* START *

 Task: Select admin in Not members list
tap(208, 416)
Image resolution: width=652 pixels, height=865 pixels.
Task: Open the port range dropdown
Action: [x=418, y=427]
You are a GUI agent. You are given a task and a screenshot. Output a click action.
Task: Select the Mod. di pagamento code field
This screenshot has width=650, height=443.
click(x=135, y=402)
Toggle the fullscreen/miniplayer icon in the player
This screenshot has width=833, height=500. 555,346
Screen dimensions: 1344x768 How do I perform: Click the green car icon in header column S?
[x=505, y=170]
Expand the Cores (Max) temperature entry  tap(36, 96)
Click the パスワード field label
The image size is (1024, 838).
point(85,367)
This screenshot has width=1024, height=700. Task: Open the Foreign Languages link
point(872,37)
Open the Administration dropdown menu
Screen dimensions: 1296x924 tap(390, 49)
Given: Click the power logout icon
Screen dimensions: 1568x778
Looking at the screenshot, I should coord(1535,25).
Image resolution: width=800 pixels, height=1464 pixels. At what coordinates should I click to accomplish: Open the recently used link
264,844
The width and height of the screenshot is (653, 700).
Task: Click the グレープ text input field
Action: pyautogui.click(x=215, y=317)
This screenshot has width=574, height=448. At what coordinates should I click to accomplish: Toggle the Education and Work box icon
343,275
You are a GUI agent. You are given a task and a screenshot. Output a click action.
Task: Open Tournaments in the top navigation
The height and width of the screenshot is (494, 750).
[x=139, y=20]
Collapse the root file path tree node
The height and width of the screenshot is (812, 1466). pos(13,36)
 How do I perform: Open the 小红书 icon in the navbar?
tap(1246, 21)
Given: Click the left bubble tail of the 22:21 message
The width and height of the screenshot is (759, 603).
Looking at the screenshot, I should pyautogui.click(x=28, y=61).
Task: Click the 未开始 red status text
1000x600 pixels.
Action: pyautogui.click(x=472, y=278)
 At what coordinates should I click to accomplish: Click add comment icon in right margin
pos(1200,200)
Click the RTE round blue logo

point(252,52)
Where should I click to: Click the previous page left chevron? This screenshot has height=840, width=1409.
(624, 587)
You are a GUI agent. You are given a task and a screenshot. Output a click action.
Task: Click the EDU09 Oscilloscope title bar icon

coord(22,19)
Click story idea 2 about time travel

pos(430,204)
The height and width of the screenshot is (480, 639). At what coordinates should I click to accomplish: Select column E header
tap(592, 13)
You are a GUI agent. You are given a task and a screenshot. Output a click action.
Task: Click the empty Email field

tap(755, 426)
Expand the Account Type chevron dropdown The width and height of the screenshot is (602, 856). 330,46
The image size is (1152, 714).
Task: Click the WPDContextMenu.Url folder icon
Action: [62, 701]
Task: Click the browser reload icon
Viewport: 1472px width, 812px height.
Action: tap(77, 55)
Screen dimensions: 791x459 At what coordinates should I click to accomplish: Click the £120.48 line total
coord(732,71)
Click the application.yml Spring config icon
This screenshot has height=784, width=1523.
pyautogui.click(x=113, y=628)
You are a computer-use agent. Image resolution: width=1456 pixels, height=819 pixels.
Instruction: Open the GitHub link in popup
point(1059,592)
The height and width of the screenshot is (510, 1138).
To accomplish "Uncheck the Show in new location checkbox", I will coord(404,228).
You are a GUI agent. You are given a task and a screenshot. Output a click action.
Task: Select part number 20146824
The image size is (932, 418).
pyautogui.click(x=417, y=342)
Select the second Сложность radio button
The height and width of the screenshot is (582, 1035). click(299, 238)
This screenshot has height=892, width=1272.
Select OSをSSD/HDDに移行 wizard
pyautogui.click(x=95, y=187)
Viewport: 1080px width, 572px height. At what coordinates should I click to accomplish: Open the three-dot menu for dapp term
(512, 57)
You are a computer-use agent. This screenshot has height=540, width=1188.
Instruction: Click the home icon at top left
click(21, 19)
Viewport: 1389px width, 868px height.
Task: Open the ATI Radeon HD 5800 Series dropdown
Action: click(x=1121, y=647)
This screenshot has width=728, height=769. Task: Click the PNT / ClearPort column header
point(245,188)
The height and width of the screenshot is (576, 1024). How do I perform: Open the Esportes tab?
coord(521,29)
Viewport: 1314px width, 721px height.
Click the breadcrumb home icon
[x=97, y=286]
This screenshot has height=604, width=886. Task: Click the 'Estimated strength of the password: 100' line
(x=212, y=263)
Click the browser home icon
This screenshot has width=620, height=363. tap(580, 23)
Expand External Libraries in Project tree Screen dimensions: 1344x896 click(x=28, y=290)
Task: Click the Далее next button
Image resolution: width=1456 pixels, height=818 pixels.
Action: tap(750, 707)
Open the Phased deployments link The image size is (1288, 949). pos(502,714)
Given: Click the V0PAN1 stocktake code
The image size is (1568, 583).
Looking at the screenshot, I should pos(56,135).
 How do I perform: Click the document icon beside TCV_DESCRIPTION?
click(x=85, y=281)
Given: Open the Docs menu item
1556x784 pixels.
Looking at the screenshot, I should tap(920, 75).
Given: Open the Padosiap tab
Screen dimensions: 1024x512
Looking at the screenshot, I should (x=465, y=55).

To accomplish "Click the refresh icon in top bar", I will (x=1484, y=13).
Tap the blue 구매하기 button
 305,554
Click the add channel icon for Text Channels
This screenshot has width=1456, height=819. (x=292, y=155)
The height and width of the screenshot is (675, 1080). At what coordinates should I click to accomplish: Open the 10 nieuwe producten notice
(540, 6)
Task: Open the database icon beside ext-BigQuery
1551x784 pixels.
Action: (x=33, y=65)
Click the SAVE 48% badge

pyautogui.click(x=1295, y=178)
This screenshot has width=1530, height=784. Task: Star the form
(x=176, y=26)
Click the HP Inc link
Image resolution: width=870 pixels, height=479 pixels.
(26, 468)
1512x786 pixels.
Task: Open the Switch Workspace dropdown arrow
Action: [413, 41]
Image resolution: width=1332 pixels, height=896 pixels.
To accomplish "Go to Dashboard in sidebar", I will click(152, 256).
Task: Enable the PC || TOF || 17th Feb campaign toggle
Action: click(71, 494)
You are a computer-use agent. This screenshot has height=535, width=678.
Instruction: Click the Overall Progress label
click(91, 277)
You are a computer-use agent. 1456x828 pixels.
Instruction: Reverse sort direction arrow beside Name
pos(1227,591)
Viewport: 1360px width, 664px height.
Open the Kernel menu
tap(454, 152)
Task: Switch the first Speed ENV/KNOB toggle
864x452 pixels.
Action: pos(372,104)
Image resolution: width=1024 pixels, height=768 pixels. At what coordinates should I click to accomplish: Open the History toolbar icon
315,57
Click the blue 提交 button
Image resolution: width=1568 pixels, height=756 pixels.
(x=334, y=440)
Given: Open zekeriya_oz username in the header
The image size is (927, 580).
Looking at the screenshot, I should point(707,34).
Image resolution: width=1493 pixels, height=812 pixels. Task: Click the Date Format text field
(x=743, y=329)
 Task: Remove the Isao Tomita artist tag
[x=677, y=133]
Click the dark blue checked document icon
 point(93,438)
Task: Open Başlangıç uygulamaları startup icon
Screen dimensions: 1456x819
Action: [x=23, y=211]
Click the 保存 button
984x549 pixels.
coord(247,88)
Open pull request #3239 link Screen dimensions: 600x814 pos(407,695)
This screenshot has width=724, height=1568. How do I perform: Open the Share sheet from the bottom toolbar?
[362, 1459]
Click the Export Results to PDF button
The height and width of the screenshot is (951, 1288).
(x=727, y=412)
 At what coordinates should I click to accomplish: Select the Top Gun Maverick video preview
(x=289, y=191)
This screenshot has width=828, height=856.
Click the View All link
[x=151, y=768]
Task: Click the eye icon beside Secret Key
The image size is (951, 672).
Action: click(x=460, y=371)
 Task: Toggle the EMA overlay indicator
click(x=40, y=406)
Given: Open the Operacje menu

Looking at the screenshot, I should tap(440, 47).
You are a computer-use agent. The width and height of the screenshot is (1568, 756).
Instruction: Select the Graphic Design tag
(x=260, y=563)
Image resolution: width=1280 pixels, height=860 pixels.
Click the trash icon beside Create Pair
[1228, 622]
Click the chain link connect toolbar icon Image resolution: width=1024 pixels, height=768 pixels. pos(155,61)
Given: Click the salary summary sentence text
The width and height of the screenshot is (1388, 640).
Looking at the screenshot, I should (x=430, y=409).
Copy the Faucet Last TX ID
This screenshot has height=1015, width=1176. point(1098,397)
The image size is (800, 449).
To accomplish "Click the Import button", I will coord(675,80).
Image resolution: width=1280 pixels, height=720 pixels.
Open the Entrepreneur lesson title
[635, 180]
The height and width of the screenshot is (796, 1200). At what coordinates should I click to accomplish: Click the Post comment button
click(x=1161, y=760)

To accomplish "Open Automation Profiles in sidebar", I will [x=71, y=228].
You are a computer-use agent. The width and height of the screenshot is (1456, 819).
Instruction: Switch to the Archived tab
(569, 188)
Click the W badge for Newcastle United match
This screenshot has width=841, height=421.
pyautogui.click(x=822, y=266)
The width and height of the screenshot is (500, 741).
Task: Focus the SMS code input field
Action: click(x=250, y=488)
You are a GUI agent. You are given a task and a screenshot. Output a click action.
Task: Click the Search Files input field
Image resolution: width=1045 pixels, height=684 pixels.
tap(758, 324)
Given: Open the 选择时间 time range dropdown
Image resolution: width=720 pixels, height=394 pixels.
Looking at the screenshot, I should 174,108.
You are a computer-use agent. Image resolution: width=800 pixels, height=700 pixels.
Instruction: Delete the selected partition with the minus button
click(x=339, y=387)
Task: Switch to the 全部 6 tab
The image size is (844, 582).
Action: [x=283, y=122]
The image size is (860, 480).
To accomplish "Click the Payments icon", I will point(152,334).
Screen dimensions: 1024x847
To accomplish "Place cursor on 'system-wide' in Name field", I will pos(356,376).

* END *

Task objective -
Pick out each line of the material that contains the string "blue", and copy those lines.

Result of this exercise -
Click the RTE round blue logo
Tap the blue 구매하기 button
Click the blue 提交 button
Click the dark blue checked document icon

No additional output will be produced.